_WHAT YOU WILL DO_
Starting with the line that includes "How do I perform: Open the Сервис menu?", write out every remaining line of the records below exactly as it appears, leaving out any images.

_SOURCE DATA_
────────────────────

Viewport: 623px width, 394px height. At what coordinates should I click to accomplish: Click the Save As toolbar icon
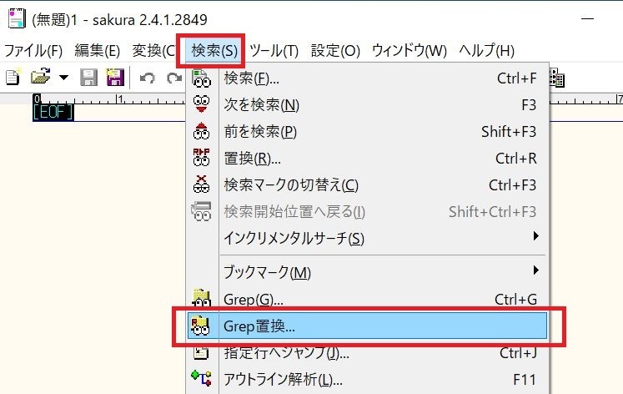coord(114,78)
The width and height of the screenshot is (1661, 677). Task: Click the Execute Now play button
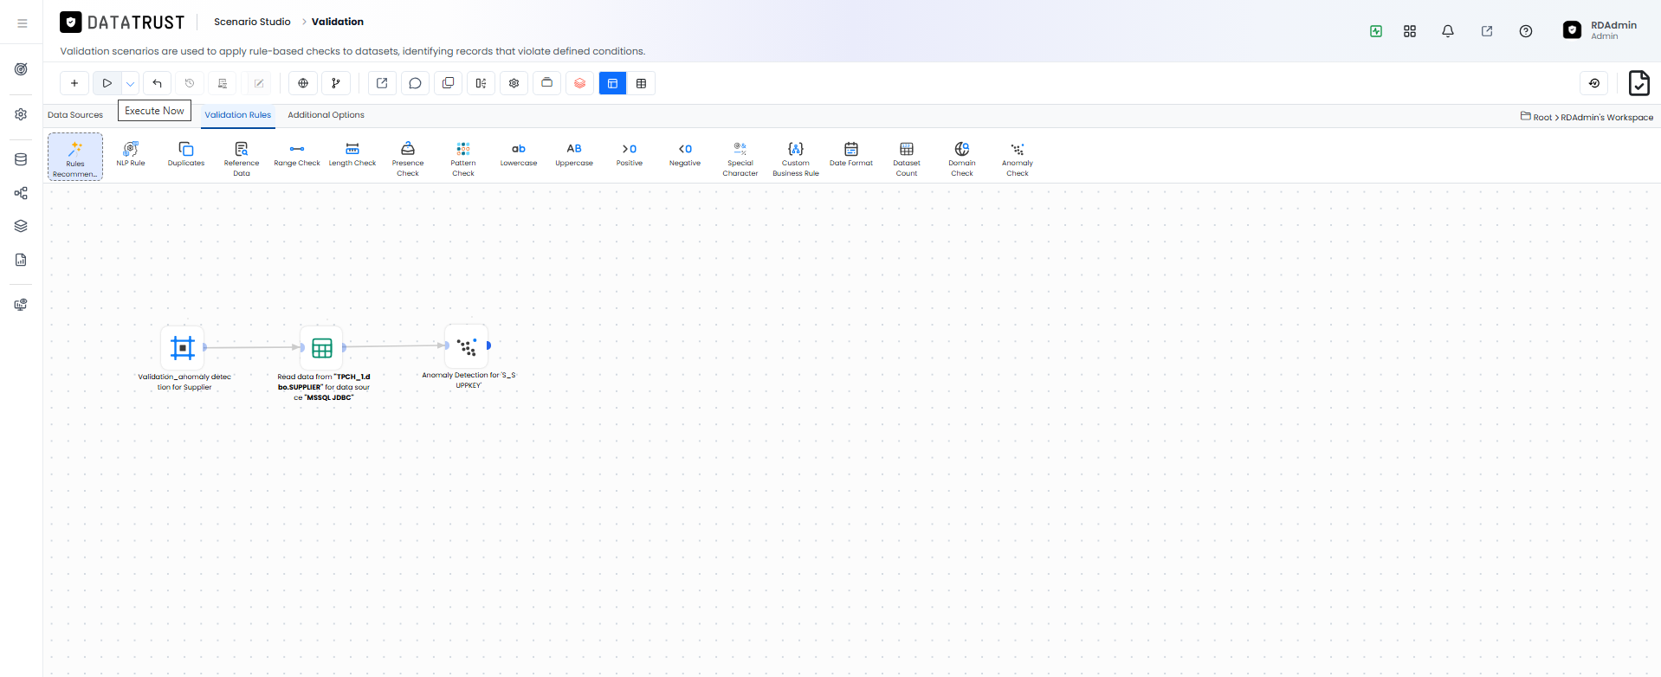(107, 83)
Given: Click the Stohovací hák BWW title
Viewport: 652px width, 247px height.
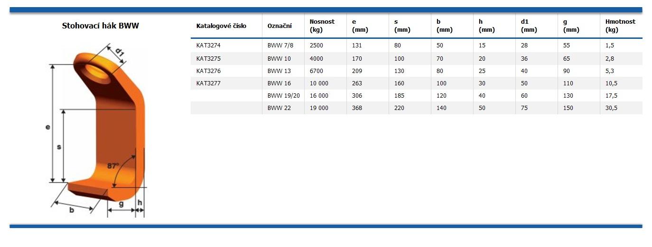Looking at the screenshot, I should [101, 26].
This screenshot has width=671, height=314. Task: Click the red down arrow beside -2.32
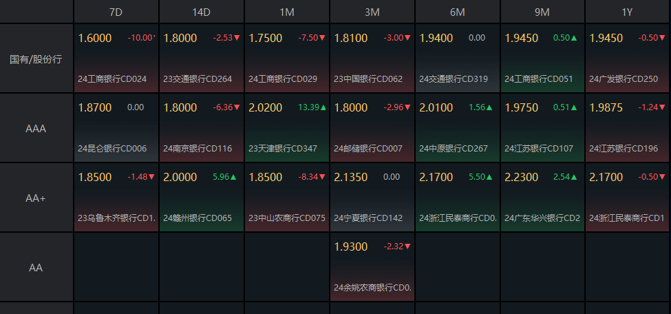click(x=407, y=247)
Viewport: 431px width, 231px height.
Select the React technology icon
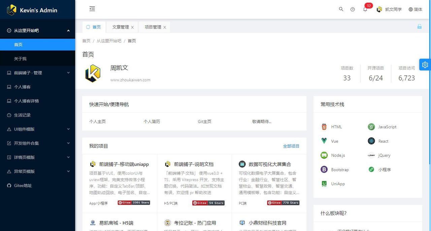pyautogui.click(x=371, y=141)
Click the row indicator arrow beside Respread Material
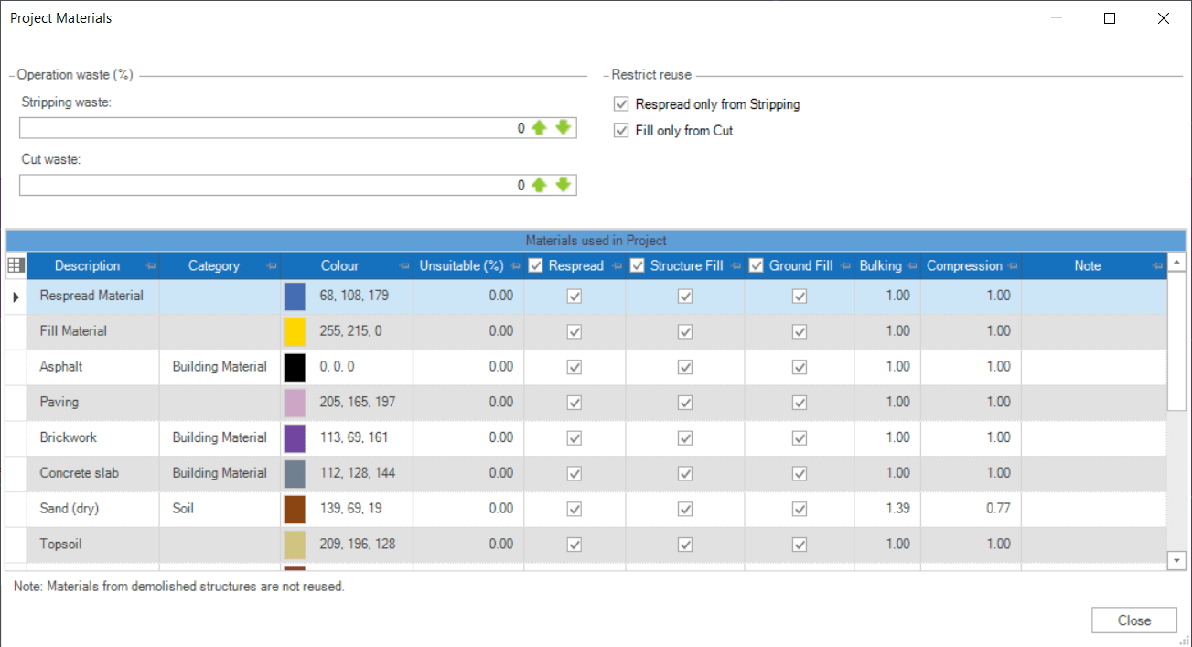 point(16,296)
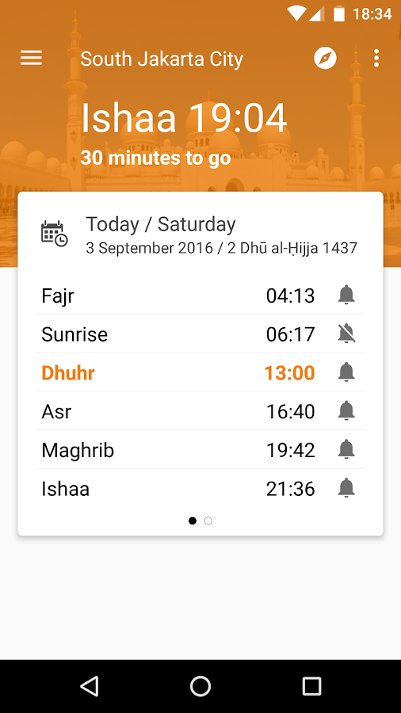Tap the calendar clock icon
The height and width of the screenshot is (713, 401).
click(x=54, y=233)
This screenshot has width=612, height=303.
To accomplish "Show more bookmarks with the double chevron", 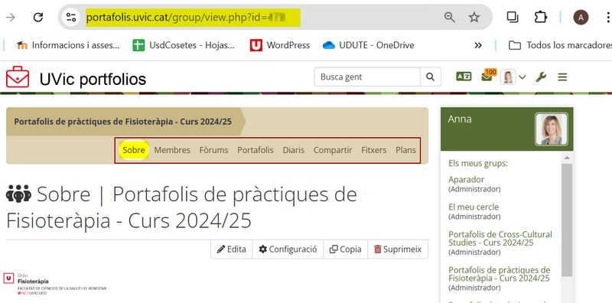I will pos(478,45).
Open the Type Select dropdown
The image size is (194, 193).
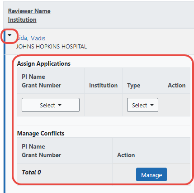click(142, 105)
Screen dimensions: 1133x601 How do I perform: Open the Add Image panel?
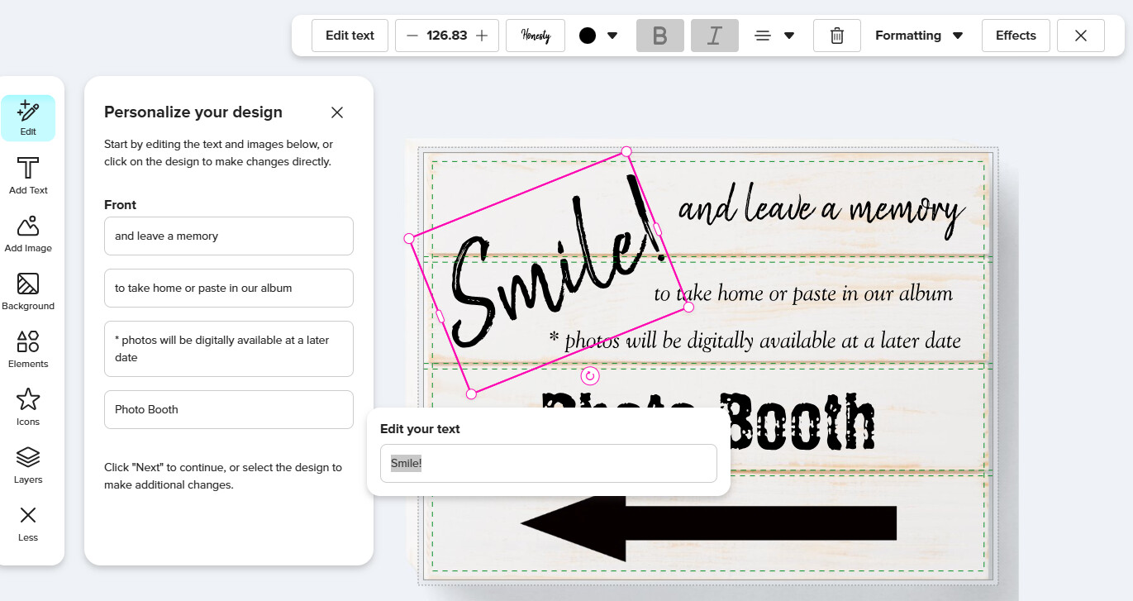(x=28, y=234)
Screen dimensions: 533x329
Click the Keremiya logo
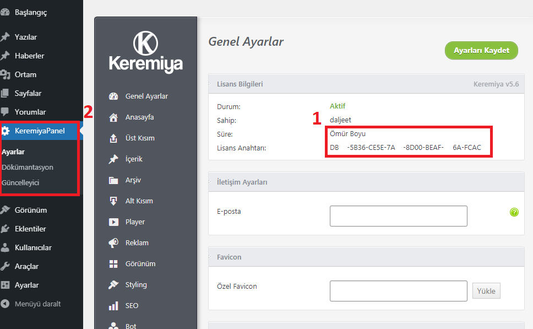tap(145, 53)
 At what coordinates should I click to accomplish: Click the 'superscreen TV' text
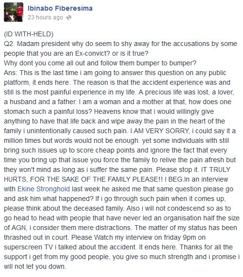28,247
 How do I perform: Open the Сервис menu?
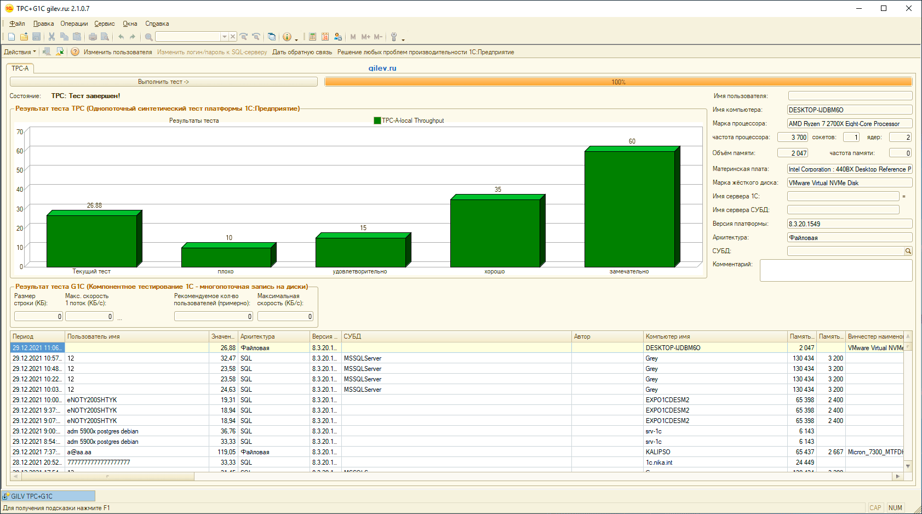(104, 24)
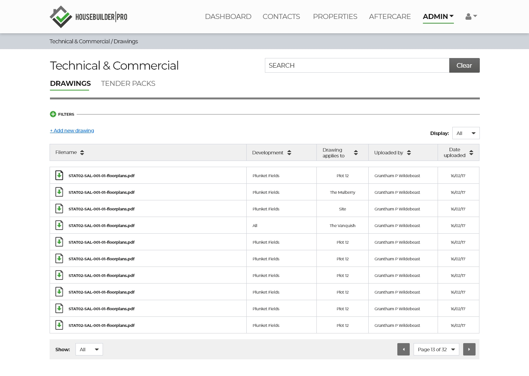
Task: Open the Show dropdown in the footer
Action: pos(89,349)
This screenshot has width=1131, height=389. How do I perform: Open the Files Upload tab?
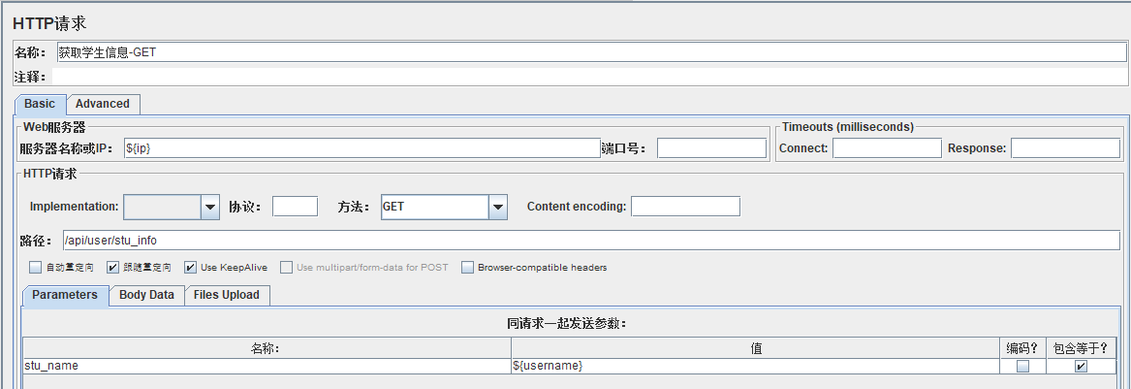tap(227, 295)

────────────────────

_ANSWER BELOW_
 How do I perform: Open the Сервис menu?
(104, 24)
Task: Open the Show dropdown in the footer
Action: pos(89,349)
This screenshot has width=1131, height=389. How do I perform: Open the Files Upload tab?
tap(227, 295)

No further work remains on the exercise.